* [Exercise aim]: After finding the line with "The image size is (767, 467)." in the entries below, copy that line and each one after it exactly, through the last line, and omit pictures.
::: Data provided :::
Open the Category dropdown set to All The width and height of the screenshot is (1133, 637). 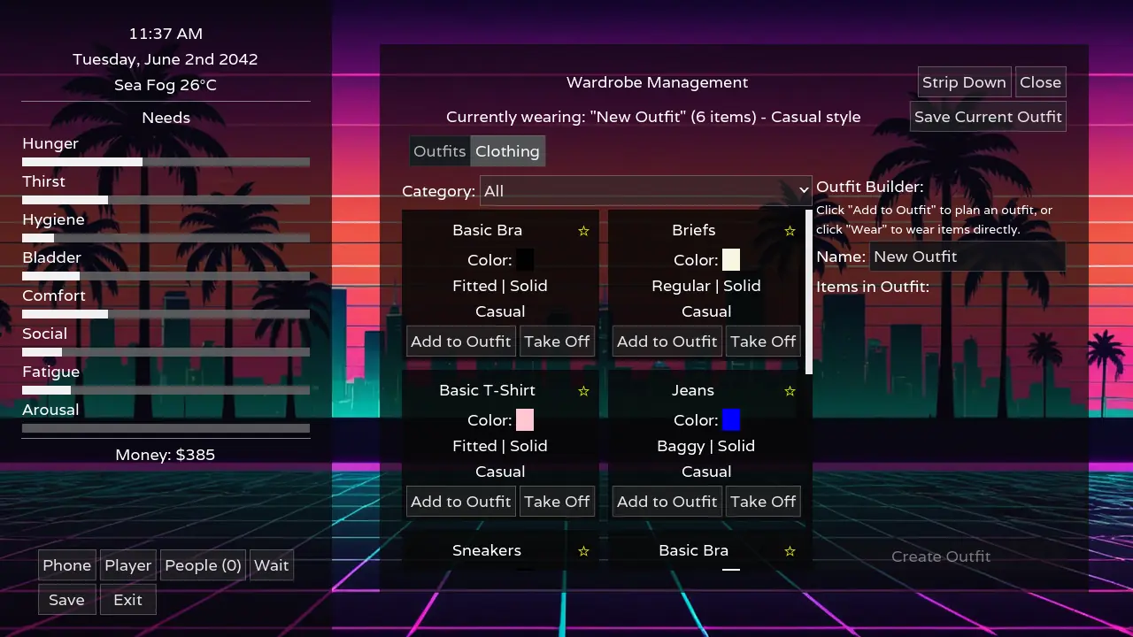click(x=645, y=191)
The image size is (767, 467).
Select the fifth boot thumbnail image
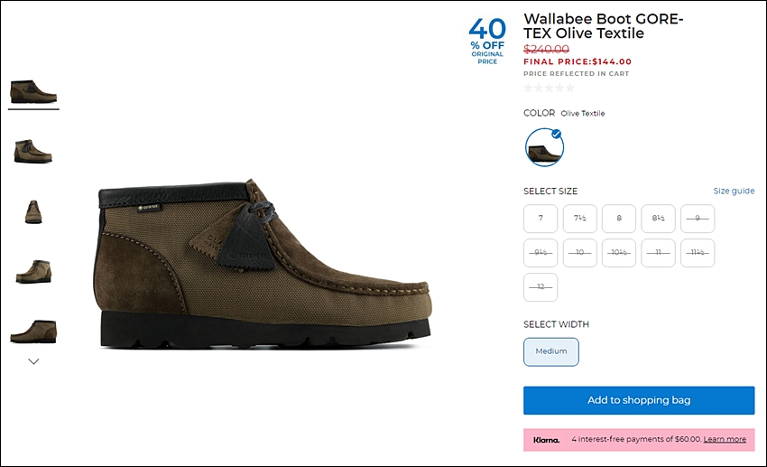coord(33,332)
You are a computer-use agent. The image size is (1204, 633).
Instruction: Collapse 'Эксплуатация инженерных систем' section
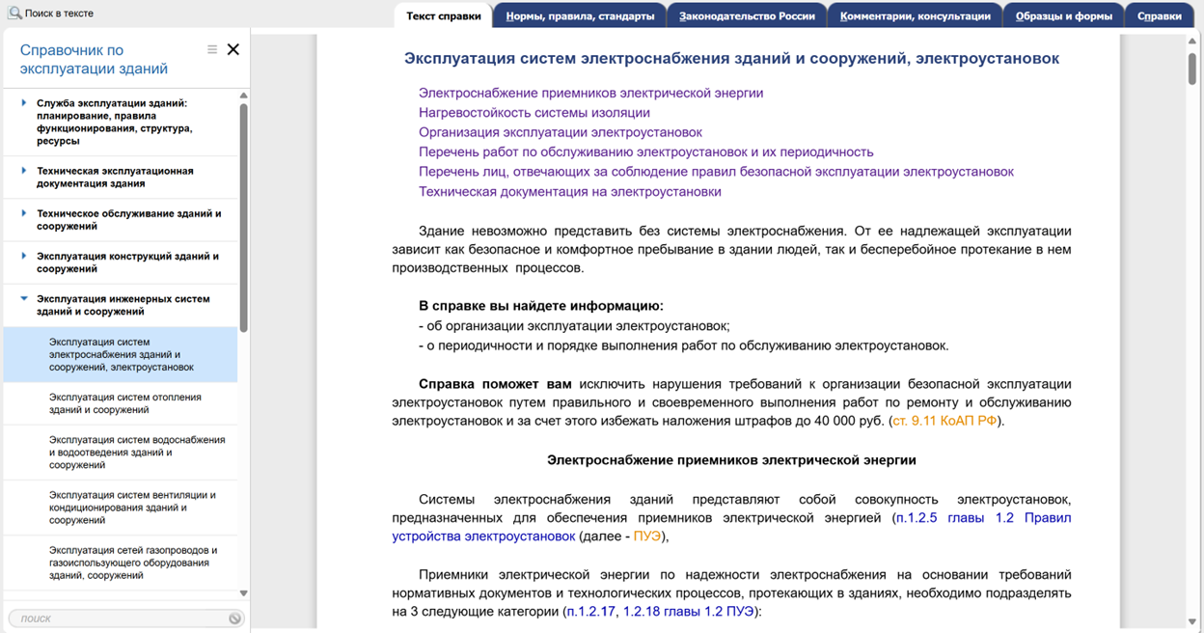(x=24, y=299)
:::
* [Reply to the task]:
The image size is (767, 467).
Select the fifth boot thumbnail image
coord(33,332)
You are a computer-use agent. The image size is (1204, 633).
Instruction: Collapse 'Эксплуатация инженерных систем' section
(x=24, y=299)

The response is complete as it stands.